» HOW TO COMPLETE THIS TASK: Look through the records below for the line with "You are a computer-use". Return that line and each one after it up to and including the line with "Open Paint 3D", exactly.

» DATA SHOWN:
== Segment start ==

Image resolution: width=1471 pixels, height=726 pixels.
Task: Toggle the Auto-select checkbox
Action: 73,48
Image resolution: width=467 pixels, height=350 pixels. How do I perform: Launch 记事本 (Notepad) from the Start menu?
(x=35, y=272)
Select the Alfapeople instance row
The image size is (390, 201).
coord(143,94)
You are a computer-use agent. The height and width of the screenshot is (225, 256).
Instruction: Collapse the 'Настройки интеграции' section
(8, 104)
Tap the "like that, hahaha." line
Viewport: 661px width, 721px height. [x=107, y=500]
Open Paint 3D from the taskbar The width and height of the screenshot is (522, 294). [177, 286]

== Segment end ==
== Segment start ==

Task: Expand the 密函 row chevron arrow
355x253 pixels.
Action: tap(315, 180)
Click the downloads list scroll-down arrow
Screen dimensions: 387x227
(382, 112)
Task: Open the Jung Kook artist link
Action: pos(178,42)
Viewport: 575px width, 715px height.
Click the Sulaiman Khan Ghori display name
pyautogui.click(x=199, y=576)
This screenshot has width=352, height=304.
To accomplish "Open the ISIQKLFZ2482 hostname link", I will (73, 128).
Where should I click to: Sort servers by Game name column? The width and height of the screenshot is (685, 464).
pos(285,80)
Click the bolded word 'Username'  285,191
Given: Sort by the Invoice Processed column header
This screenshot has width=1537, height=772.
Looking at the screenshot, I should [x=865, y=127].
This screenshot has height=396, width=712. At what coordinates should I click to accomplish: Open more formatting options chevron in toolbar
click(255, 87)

== Segment end ==

» TASK OUTPUT:
You are a computer-use agent. The height and width of the screenshot is (225, 256).
Instruction: Collapse the 'Настройки интеграции' section
(8, 104)
Tap the "like that, hahaha." line
Viewport: 661px width, 721px height. [x=107, y=500]
Open Paint 3D from the taskbar The width and height of the screenshot is (522, 294). [177, 286]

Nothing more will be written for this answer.